→ **НАБОР ДАННЫХ**

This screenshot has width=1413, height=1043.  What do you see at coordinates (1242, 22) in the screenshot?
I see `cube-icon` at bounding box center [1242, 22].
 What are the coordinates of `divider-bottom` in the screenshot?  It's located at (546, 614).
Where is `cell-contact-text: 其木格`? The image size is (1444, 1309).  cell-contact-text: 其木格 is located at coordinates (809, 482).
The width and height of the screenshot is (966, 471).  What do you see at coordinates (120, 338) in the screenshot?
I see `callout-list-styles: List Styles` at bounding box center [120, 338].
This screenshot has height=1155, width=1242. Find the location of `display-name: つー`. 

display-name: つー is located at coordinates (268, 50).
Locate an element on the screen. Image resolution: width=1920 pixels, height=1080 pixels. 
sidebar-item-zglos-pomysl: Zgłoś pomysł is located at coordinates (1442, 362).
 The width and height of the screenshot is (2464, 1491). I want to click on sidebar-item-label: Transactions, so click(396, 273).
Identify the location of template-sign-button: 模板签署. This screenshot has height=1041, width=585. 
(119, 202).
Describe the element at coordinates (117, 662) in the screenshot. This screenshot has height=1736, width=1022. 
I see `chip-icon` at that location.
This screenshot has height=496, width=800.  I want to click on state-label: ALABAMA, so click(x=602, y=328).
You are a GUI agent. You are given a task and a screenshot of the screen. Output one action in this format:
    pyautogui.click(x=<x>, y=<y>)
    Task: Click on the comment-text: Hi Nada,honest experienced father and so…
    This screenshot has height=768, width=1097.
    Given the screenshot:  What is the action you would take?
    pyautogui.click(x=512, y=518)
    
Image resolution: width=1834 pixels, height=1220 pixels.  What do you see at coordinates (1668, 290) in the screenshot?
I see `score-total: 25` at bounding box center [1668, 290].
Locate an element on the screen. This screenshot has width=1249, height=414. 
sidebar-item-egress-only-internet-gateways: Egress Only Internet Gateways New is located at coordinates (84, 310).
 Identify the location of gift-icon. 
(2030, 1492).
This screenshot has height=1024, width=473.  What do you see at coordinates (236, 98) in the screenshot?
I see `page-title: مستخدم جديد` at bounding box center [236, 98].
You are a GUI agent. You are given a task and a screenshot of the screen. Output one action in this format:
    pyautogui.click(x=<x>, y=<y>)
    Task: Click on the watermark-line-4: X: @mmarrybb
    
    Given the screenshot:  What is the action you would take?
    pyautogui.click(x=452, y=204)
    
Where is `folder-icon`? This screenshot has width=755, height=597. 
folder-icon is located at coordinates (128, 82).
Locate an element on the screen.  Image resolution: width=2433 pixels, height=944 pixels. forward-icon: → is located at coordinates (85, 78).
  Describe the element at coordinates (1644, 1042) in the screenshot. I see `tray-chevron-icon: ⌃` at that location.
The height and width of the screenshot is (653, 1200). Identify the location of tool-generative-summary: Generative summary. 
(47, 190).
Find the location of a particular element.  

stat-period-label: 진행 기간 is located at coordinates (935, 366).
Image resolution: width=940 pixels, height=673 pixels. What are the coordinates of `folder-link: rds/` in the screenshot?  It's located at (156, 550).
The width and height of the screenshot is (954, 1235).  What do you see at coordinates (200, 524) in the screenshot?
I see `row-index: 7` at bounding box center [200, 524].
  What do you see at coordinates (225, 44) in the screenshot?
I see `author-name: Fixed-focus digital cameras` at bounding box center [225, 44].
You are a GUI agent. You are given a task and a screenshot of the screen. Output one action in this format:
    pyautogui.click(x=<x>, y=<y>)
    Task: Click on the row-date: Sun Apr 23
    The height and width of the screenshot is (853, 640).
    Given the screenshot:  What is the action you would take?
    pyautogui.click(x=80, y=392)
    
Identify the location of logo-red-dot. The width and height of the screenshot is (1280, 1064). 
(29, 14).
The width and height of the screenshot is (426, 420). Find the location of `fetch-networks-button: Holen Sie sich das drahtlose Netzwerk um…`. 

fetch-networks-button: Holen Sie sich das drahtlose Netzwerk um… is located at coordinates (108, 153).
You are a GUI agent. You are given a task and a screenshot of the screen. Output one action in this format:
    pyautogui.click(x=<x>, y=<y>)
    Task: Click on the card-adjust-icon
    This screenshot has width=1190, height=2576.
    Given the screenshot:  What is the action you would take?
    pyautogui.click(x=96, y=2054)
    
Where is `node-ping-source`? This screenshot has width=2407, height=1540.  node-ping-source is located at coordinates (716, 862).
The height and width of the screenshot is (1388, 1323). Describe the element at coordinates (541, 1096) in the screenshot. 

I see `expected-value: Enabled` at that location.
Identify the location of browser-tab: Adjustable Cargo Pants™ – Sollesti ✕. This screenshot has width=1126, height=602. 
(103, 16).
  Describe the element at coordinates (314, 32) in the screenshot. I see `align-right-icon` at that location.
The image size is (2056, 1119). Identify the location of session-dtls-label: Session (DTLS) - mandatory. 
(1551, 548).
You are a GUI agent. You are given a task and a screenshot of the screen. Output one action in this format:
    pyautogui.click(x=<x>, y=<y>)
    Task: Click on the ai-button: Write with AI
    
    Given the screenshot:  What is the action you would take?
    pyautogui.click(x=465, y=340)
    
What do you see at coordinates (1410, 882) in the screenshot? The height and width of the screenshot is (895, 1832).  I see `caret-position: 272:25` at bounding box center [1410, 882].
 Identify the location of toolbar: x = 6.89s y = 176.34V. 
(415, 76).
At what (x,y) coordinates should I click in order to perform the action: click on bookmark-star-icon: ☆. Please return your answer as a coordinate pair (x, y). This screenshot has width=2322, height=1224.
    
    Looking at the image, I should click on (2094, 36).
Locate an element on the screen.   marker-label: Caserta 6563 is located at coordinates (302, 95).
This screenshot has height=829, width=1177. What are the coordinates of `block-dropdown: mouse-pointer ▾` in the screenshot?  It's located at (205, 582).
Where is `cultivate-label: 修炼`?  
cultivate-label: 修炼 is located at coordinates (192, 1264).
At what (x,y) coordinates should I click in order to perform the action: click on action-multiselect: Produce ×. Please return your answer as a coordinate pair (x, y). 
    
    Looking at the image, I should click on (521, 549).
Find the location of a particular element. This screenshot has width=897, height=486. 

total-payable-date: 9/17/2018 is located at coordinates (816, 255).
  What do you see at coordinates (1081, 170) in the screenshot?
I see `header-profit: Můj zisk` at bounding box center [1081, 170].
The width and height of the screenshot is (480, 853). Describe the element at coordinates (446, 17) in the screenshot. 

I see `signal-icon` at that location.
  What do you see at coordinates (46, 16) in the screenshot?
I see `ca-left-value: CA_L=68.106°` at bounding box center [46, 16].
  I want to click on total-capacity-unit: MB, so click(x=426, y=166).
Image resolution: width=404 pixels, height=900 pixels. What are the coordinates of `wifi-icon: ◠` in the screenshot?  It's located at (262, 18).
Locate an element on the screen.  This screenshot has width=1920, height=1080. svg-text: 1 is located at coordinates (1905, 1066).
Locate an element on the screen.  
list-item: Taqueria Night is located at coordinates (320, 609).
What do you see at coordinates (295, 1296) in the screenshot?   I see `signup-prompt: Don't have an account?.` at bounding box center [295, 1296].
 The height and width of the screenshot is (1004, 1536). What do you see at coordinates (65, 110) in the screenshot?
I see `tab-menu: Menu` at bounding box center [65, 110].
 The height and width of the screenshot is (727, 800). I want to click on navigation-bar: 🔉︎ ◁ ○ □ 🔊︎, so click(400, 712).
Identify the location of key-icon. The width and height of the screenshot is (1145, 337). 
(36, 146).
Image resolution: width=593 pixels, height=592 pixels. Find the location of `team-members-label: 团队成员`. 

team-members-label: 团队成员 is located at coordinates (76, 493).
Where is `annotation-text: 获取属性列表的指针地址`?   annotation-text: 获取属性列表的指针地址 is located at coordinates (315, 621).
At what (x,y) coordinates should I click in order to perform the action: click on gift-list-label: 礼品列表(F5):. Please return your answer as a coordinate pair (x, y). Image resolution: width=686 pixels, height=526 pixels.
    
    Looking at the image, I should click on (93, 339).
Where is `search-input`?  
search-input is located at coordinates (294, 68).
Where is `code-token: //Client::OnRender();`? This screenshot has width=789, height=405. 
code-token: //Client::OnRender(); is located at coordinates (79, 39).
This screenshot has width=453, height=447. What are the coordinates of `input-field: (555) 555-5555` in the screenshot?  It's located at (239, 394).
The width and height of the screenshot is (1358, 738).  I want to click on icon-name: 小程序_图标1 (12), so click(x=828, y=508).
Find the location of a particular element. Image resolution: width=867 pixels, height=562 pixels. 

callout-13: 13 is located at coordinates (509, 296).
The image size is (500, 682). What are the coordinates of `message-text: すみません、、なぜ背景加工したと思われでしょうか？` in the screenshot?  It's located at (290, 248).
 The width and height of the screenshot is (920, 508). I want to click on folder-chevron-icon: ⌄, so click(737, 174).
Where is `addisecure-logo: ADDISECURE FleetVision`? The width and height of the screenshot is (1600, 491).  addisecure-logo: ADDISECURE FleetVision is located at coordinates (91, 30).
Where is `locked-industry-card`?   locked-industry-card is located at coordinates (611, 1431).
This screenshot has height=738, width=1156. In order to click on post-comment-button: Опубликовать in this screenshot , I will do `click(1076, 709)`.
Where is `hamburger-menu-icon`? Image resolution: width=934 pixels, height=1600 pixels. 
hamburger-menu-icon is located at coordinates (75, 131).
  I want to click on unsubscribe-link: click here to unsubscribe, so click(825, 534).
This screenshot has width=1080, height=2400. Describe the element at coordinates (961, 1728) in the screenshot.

→ **ЗАДАНИЕ**
Процитируйте без изменений строки материала выше, начиная со строки, в которой есть «The image size is (2056, 1119).», и заканчивая строкой, в которой есть «coordinates (302, 95).», включая обе.

→ **РЕЗУЛЬТАТ**
The image size is (2056, 1119). Identify the location of session-dtls-label: Session (DTLS) - mandatory. 
(1551, 548).
You are a GUI agent. You are given a task and a screenshot of the screen. Output one action in this format:
    pyautogui.click(x=<x>, y=<y>)
    Task: Click on the ai-button: Write with AI
    
    Given the screenshot:  What is the action you would take?
    pyautogui.click(x=465, y=340)
    
What do you see at coordinates (1410, 882) in the screenshot? The height and width of the screenshot is (895, 1832).  I see `caret-position: 272:25` at bounding box center [1410, 882].
 Identify the location of toolbar: x = 6.89s y = 176.34V. 
(415, 76).
At what (x,y) coordinates should I click in order to perform the action: click on bookmark-star-icon: ☆. Please return your answer as a coordinate pair (x, y). This screenshot has width=2322, height=1224.
    
    Looking at the image, I should click on (2094, 36).
Locate an element on the screen.   marker-label: Caserta 6563 is located at coordinates (302, 95).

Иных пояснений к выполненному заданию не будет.